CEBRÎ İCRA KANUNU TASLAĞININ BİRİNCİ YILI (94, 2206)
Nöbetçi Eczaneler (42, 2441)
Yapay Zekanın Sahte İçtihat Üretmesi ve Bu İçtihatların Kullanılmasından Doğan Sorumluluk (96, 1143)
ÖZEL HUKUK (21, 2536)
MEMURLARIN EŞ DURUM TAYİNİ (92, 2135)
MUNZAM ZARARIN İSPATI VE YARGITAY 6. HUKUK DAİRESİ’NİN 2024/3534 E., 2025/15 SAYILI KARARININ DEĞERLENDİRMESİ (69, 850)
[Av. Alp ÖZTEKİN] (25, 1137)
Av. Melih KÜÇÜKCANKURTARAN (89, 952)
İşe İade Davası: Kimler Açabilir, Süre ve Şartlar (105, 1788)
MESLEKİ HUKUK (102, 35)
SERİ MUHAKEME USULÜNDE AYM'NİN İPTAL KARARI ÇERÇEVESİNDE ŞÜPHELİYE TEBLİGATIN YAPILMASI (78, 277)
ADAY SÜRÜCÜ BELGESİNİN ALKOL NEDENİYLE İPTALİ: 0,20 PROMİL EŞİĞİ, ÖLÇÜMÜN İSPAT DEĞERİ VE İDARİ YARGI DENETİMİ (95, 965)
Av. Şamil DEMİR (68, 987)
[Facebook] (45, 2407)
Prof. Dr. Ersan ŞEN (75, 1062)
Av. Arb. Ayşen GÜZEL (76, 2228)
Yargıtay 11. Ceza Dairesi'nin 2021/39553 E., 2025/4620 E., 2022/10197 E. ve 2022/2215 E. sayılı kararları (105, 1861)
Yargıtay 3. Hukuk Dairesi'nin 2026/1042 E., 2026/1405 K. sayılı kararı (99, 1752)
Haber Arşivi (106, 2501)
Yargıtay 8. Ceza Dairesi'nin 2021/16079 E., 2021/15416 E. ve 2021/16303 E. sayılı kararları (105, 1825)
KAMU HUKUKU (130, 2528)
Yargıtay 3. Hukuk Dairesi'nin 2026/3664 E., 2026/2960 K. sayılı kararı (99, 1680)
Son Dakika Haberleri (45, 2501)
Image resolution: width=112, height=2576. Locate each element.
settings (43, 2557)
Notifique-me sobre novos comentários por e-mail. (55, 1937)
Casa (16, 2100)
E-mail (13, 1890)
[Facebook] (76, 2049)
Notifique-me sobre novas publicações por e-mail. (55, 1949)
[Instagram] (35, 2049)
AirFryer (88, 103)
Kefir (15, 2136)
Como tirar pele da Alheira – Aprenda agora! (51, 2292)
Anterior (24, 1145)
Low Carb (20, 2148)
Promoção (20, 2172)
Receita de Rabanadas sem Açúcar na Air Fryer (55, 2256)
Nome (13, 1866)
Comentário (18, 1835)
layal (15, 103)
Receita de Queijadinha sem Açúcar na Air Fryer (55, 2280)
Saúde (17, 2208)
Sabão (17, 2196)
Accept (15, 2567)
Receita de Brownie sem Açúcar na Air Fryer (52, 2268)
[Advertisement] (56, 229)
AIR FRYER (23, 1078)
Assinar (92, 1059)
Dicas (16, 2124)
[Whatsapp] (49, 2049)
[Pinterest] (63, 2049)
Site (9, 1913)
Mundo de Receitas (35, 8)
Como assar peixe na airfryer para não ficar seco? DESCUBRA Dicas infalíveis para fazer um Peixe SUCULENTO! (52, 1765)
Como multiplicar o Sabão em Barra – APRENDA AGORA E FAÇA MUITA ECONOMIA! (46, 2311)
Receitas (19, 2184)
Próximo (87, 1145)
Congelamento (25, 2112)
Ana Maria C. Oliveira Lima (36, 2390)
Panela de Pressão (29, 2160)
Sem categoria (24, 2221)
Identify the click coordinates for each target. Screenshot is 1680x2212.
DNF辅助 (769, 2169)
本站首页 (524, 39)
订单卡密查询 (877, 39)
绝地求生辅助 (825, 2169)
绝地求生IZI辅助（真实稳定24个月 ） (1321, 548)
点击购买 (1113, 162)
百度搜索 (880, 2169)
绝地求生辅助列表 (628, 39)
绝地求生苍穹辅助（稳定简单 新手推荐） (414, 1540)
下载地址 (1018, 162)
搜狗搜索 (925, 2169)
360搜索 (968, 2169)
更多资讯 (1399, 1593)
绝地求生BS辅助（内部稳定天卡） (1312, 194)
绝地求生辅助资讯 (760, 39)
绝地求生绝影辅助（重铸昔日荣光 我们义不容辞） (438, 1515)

########################################

* ACTIVITY *
Only a number should be given in reply: how many lines in the entries above hold "Sabão".

* SOLUTION TO THE EXERCISE *
2